Rio - Os invasores do condomínio do programa Minha Casa, Minha Vida em Guadalupe, Zona Norte do Rio, começaram a deixar os apartamentos, nesta sexta-feira, pacificamente. Eles estão saindo do local carregando os pertences pessoais nos ombros, como televisores e colchonetes. Parte ainda resiste a sair, reivindicando caminhões para a retirada dos objetos.
O comandante do 41ºBPM (Irajá), Luiz Carlos Leal, esteve reunido mais cedo com representantes do grupo que invadiu o condomínio no último domingo. Na reunião, que durou cerca de 15 minutos, os invasores disseram que vão acatar a decisão judicial e deixarão o conjunto habitacional sem causar problemas. Porém, eles pediam a presença de caminhões já que no local há mulheres grávidas e idosos doentes.
GALERIA: A sexta-feira dos invasores do condomínio do 'Minha Casa, Minha Vida'
De acordo com o comandante, a Caixa Econômica Federal, responsável pelo financiamento, já aceitou ceder os caminhões para as mudanças.

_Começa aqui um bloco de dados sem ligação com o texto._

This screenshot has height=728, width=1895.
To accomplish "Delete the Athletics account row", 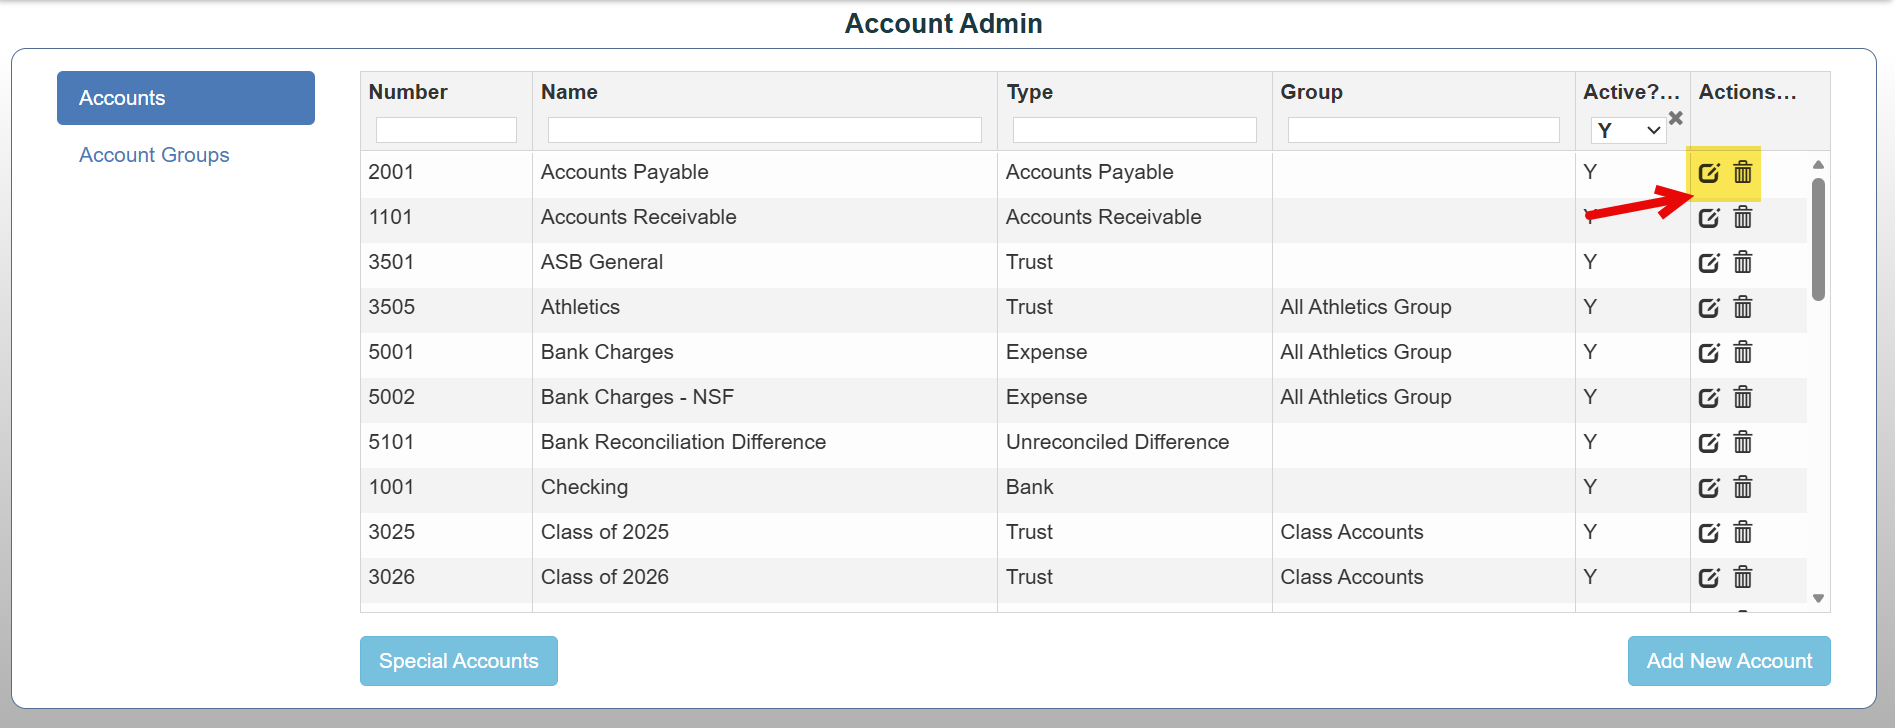I will pyautogui.click(x=1743, y=307).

Nesta tarde, ele vai até o Fórum da Pavuna se encontrar com um oficial de Justiça responsável por fazer a reintegração de posse para lhe repassar todas as demandas dos invasores.
Antes da chegada de Luiz Carlos Leal para a reunião, o grupo de invasores se reuniu na rua principal do condomínio e fizeram uma oração. Nesta sexta, duas viaturas da Polícia Militar, além de um veículo blindado estão na porta do conjunto habitacional.

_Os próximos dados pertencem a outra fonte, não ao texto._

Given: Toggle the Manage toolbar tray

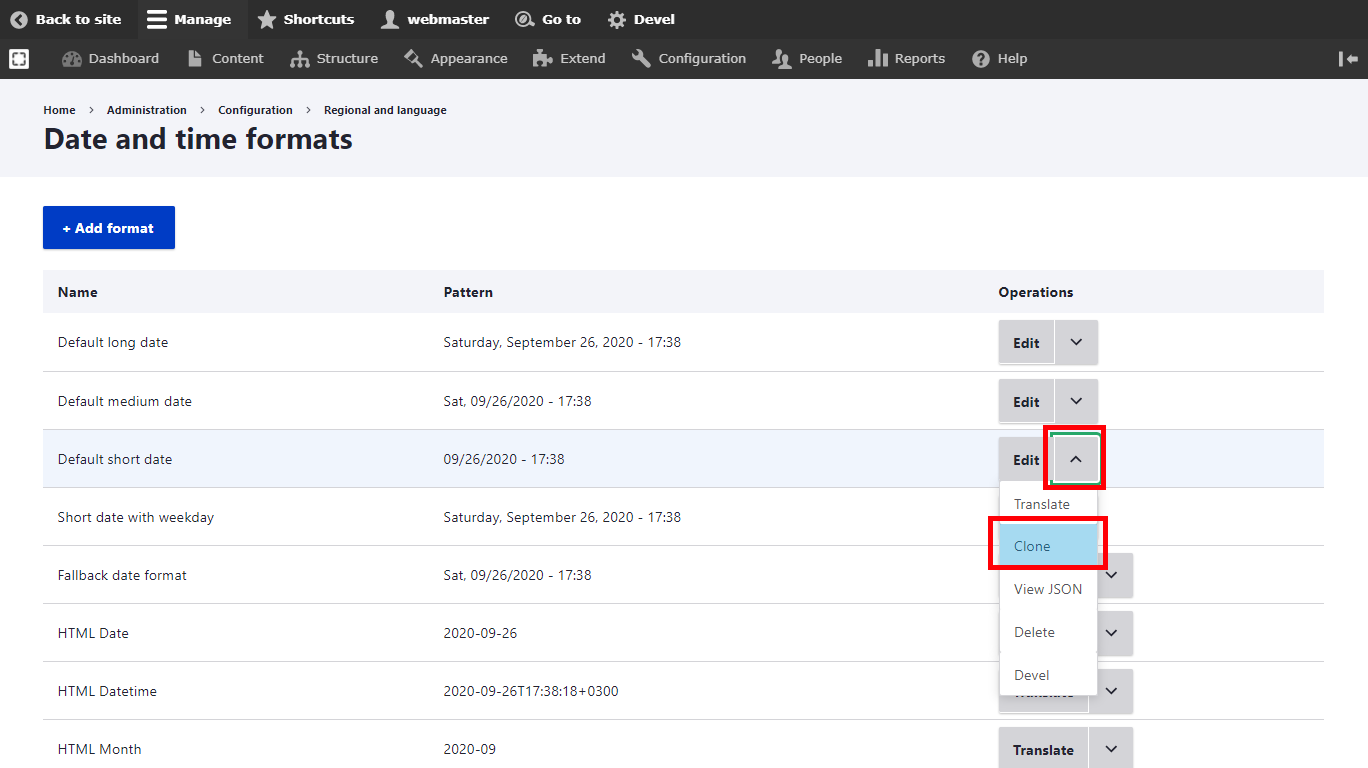Looking at the screenshot, I should [189, 19].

Na quinta-feira, a Justiça do Rio determinou a reintegração de posse do conjunto habitacional invadido no domingo por centenas de famílias e até por bandidos armados de fuzil. O Residencial Guadalupe, na Rua Fernando Lobo, tem 11 edifícios, que terão que ser desocupados a qualquer hora. A liminar, em favor da BR4 Empreendimentos e participações, foi dada pelo juiz Paulo José Cabana de Queiroz Andrade, da 1ª Vara Cível da Pavuna.
Por prever possíveis confrontos, José Cabana, em seu despacho, orientou para que haja “auxílio da força policial, além do Corpo de Bombeiros e ambulâncias do Samu”. O magistrado determinou também que oficiais de Justiça identifiquem os invasores. “Sendo encontradas armas e drogas, encaminhem-se à delegacia competente para os procedimentos cabíveis”, diz o texto.